Desperate to the Max (Max Starr, #3)

“What are the donuts for?”


Oh, thank you, God, a scapegoat. “I’m going to eat them. What of it?”

“Three jelly donuts?” Cameron’s disapproval and his peppermint essence enveloped Max as she parked the Miata on the gravel drive outside her studio apartment. She had one small room on the second floor of an old Victorian within walking distance of Santa Clara University.

She liked the anonymity among the constantly revolving score of students housed in the other rooms. She liked the fact that she had her own bathroom, her own entrance, and her own separate, distinct life. She mailed her rent. No one talked to her. No one knew her name. In short, she was isolated. She liked her life that way. God, she sounded too much like Bethany Spring.

“You didn’t answer about the three jelly donuts,” Cameron pushed.

The porch light had come on with the motion of her car. She climbed from the seat with the fragrant white bag clutched to her chest. “That’s because my eating habits are none of your business.”

“I wasn’t referring to the food.”

Her high heels crunched angrily on the gravel. Food? Whoever called donuts food? They were luxury, gratification, comfort, and love, but certainly not food.

“Who’s talking out of your mouth, Max?”

Duh. Bethany. She needed comfort. After all, she’d just died. One deserved a little something special after enduring an experience like that. “You told me to ‘run with her.’ That’s what I’m doing. I’m indulging her, trying to draw her out. Using my psychic skills.” Like you keep hammering at me to do, she added silently.

He heard that, too. “I didn’t hammer at you to let her take away your common sense. You’re not used to eating like that, and you’re going to make yourself sick.”

She wasn’t used to reconstituted turkey, potato buds, and cardboard peas either. Her stomach had begun to rebel, but she wasn’t about to drop her sack of sugar-coated confections. Or maybe she was rebelling against Cameron’s unvoiced threat earlier in the car. He couldn’t be grooming Witt as his replacement. He wouldn’t. Like a coward, terrified of understanding what he really meant, she’d avoided bringing the subject up again. Better to forget the conversation, better to be angry with him and pick a fight. Better to pretend he’d never leave her.

Digging in her purse for her keys, she stepped up on the plank decking outside her front door, and almost squashed the small package lying on the mat.

She recognized the bold script instantly, and her heart seemed to seize up. “Sutter. She’s been here.” Sutter Cahill. Her best friend.

“You mean the former best friend you’ve avoided since my memorial service.”

She bent to pick up the parcel. “I didn’t want all the drippy sympathy.”

“You didn’t want anyone who might have the ability to make you cry it all out.”

Two years later, she still hadn’t cried. What was there to cry about? Cameron had never actually left her. Except in corporeal form.

“Open it,” he urged.

Her hands shook. She set her purse and the bag of jelly donuts down. The package was wrapped in an old cut-up paper bag. Sutter was excessively frugal. Max’s fingers got down to the bubble wrap. She squeezed, soothed for a moment by the air-pop.

“Open it,” Cameron now commanded.

She pulled at the scotch tape, felt the ungiving bulk of metal encased inside. She’d opened the packet upside down. A silver picture frame. She held it that way, picture-side down, for long, long seconds, absolutely terrified to turn it over.

“How did she know where I lived?” Max had moved, left no forwarding address, though she had forgotten to tell the phone company not to give out the new number. Sutter had called every few weeks since. Max had never returned those calls.

“She’s psychic.”

“She sees ghosts, she doesn’t see addresses.”

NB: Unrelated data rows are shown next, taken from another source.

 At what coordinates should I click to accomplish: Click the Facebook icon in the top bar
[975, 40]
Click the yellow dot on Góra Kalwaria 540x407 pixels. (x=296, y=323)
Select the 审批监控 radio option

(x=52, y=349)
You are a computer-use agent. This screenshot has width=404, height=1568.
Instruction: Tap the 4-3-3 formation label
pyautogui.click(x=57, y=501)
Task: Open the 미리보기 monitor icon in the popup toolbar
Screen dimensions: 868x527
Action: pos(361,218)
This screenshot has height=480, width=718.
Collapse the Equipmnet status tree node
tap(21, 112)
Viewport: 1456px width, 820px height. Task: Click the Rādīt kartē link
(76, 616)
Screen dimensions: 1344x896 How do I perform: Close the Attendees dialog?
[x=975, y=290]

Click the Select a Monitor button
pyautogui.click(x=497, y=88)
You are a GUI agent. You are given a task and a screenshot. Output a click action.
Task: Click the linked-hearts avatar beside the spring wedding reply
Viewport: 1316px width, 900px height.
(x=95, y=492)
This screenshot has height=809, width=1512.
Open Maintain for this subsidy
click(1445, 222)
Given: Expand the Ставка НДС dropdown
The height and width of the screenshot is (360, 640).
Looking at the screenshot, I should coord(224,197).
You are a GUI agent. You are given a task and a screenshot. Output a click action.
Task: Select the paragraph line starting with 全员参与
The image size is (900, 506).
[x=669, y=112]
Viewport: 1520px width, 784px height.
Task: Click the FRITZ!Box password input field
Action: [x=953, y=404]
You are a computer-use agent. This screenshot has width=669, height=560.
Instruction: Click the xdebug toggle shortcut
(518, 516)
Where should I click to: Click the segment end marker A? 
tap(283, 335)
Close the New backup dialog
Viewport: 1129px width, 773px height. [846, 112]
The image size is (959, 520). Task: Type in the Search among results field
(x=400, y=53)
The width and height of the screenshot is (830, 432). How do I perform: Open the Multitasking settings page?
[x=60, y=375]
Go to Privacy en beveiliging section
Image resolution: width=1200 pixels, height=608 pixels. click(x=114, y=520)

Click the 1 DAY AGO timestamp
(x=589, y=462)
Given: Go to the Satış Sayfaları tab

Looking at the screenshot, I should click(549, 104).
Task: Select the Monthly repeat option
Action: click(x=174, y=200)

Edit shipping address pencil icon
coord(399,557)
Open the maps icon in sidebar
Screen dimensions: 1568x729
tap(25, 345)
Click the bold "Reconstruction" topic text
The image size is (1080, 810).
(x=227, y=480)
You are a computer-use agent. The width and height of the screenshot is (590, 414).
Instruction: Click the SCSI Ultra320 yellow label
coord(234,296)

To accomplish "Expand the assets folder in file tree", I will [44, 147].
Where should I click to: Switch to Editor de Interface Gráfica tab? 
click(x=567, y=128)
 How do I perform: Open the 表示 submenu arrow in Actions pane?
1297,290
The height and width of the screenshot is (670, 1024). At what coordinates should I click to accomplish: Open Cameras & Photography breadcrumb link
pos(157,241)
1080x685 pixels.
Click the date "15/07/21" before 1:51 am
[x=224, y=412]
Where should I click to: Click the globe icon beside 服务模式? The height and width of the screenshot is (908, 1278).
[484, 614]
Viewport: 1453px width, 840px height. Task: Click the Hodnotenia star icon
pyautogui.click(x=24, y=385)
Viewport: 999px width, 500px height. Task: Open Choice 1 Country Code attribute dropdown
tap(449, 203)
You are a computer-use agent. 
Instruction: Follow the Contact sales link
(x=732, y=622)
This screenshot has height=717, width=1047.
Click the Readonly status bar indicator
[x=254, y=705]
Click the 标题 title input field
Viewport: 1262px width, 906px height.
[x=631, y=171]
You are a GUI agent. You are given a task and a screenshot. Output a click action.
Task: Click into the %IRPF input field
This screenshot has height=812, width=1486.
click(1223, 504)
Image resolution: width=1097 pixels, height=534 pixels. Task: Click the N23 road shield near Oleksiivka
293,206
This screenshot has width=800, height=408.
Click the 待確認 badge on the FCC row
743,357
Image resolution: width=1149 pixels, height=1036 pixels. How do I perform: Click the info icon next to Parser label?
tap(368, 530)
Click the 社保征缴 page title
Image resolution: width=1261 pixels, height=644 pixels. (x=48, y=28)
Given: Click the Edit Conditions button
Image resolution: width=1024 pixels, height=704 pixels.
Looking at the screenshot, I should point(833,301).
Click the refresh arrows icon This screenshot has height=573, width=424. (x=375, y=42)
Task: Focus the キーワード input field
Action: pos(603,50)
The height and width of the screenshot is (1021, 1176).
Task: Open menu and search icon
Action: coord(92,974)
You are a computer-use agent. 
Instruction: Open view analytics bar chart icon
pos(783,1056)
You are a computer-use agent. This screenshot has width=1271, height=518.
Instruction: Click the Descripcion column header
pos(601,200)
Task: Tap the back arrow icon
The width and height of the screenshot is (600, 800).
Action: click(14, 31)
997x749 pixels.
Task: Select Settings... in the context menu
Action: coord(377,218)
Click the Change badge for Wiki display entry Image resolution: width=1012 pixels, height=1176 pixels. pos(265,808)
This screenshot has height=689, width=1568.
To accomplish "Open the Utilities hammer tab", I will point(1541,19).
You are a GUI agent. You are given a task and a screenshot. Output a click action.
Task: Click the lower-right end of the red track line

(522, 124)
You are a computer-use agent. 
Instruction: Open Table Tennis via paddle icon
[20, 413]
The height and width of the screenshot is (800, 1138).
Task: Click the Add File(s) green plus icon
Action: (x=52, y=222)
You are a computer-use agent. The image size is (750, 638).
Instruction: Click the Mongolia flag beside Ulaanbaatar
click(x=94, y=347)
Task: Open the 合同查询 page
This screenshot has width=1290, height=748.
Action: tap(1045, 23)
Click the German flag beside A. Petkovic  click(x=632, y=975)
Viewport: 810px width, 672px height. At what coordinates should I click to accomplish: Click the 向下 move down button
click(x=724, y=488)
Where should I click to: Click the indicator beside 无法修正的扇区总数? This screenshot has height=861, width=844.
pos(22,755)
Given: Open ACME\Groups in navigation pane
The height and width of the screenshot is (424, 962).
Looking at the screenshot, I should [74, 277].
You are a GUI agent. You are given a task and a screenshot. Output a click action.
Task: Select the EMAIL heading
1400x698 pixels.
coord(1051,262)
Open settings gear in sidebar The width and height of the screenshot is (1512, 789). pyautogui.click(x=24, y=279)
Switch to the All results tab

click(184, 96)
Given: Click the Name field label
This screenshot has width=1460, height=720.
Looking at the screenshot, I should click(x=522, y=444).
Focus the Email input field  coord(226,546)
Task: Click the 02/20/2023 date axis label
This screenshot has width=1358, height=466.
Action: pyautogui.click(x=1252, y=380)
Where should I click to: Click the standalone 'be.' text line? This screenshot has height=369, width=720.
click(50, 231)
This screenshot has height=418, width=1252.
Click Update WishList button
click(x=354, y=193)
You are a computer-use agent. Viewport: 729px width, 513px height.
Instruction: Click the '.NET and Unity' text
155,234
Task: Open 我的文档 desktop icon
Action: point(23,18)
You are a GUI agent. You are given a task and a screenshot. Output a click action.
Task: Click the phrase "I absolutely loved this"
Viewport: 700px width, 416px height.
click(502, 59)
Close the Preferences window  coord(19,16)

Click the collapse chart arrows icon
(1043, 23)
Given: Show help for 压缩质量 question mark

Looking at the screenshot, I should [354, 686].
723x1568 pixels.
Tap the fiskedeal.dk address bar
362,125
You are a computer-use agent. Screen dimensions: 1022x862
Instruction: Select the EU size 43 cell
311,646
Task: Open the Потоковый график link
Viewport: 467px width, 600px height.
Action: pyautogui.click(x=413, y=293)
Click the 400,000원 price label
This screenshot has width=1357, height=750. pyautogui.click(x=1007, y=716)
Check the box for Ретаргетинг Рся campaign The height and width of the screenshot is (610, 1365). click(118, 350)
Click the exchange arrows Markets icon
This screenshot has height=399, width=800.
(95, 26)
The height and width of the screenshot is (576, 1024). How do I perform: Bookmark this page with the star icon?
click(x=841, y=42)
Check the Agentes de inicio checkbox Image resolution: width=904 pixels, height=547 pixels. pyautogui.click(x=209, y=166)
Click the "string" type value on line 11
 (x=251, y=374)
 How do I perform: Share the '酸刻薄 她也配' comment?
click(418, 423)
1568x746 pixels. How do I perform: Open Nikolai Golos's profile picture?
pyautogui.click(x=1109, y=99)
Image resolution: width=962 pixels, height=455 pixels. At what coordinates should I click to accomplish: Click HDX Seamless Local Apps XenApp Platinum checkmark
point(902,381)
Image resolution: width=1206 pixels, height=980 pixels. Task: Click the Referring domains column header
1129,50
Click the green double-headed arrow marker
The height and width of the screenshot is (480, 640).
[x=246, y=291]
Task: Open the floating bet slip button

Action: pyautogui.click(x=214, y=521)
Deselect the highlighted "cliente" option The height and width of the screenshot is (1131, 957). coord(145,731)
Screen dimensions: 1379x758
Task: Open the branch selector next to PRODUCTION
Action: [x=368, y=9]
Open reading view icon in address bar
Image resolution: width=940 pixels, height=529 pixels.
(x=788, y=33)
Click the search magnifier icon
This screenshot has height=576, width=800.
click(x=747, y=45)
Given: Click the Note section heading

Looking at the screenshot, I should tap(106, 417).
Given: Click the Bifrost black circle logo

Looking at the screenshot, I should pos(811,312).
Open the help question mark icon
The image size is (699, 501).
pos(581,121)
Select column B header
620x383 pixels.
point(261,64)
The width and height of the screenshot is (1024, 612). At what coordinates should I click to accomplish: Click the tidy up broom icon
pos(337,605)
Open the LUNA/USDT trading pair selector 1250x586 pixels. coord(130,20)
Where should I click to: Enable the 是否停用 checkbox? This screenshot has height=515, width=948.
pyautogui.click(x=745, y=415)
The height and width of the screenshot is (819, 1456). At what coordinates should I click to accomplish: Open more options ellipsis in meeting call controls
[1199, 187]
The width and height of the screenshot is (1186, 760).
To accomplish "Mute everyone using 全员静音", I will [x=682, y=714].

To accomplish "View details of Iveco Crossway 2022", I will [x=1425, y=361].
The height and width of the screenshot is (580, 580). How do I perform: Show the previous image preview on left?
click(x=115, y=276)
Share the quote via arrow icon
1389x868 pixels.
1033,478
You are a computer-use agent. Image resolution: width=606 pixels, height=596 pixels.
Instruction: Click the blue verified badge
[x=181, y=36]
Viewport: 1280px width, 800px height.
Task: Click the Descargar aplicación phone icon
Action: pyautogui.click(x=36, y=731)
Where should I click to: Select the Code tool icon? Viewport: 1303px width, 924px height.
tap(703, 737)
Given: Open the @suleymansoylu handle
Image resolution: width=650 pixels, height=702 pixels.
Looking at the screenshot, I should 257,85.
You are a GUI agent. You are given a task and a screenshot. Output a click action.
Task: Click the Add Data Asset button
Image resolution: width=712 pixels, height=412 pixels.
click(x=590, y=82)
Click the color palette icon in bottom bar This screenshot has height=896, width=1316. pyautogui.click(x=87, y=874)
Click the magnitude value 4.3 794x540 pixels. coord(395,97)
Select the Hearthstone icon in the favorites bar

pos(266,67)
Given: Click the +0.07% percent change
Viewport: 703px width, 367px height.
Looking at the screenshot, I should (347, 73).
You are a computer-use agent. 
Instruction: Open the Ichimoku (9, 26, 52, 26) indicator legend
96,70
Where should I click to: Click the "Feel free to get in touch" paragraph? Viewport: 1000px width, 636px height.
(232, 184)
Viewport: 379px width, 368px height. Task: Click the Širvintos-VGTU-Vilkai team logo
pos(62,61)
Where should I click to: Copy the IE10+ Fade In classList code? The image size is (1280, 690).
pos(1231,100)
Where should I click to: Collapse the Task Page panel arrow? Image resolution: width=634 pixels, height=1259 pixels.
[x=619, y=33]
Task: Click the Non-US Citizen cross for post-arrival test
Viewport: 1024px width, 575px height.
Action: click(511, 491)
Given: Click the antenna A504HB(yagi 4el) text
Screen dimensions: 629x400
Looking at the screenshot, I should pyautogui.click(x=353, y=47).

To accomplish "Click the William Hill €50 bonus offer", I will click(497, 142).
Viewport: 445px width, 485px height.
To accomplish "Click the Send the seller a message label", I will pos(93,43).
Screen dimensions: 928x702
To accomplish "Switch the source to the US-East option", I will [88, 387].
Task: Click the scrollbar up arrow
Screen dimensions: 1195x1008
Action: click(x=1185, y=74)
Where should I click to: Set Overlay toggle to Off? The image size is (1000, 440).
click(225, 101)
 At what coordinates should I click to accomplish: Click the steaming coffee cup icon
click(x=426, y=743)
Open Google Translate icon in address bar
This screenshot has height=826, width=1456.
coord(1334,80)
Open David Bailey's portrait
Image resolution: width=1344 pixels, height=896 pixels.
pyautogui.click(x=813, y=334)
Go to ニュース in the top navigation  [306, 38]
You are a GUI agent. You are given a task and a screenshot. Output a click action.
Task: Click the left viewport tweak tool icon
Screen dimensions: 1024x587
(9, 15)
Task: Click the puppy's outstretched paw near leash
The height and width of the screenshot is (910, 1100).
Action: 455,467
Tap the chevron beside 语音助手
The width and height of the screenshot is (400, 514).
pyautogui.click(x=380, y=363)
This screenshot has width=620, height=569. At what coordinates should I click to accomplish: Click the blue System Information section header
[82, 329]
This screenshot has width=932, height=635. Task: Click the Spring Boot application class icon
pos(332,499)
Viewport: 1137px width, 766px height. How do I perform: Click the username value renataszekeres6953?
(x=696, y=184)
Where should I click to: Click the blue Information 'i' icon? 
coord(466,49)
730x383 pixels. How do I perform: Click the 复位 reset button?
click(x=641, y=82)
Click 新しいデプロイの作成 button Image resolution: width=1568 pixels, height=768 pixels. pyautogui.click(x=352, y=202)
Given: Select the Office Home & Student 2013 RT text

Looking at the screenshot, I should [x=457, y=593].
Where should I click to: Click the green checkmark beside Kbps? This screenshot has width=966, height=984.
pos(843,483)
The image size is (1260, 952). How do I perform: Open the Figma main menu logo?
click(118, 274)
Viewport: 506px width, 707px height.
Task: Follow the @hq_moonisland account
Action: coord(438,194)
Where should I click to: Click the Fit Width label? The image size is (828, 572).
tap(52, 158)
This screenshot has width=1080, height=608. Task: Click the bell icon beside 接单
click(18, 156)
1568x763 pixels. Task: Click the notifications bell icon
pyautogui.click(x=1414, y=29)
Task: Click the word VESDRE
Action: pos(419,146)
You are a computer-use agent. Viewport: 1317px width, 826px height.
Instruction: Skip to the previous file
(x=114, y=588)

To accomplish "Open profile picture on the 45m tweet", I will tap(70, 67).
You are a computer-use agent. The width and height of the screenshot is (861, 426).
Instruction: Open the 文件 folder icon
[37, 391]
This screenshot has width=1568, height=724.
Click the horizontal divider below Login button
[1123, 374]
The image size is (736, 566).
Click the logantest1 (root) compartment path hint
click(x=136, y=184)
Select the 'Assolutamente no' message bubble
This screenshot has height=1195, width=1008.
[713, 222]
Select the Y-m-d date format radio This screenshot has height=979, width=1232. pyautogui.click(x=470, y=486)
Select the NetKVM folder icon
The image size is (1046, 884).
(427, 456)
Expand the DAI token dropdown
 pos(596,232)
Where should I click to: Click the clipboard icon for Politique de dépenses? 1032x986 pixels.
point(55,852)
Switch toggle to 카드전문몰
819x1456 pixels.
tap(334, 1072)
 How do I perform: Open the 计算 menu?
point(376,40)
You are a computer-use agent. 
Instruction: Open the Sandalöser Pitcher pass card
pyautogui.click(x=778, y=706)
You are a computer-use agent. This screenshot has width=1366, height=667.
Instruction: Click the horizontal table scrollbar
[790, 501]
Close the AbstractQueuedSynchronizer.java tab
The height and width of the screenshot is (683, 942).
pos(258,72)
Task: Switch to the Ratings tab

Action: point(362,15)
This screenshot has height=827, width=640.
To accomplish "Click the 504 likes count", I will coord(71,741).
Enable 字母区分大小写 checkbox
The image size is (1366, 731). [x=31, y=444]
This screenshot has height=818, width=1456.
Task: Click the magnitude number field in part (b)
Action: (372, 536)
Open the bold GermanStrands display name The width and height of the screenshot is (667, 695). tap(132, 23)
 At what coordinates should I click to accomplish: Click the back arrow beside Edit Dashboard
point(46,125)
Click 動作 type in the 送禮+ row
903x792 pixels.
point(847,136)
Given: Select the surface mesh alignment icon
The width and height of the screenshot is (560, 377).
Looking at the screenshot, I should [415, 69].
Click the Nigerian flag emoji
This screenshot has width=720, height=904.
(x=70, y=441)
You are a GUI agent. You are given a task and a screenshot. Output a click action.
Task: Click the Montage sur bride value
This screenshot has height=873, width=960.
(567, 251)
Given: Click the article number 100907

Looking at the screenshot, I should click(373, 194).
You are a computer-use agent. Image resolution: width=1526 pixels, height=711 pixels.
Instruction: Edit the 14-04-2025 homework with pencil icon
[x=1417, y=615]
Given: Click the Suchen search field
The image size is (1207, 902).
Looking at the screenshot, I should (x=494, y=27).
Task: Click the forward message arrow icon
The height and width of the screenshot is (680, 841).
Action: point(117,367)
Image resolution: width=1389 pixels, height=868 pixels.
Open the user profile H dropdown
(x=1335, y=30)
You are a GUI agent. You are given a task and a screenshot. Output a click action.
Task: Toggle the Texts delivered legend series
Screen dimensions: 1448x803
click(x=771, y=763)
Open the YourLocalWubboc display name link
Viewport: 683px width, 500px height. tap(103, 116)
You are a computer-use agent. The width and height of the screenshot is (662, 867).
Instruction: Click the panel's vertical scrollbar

“Look at the picture, Max.”

She slowly turned the frame in her hand, and looked at the slightly unfocused photo. A black cat with wide, yellow eyes. She almost lost it then. Louis. She’d adored Louis. After Cameron died, well, she couldn’t take care of a cat. Couldn’t feed him, couldn’t change his litter box, couldn’t pet him, hold him, or love him. She’d left him on Sutter’s front stoop with a note, like an abandoned baby.

“Why doesn’t Sutter give up?” Her words were a mere whisper.

“She’s an eternal optimist.”

“She’s delusional.”

“She wants you to come back.”

Max didn’t say she couldn’t. She didn’t say she wouldn’t. What she said was far more than she’d given Cameron on the subject in two years. “I’m not ready yet.”





Chapter Seven


Max gathered her purse, her sack of donuts, and the picture to her chest, then unlocked her front door. The steps above her looked too long and too steep, but she climbed them to her small second-story room. Her sanctuary.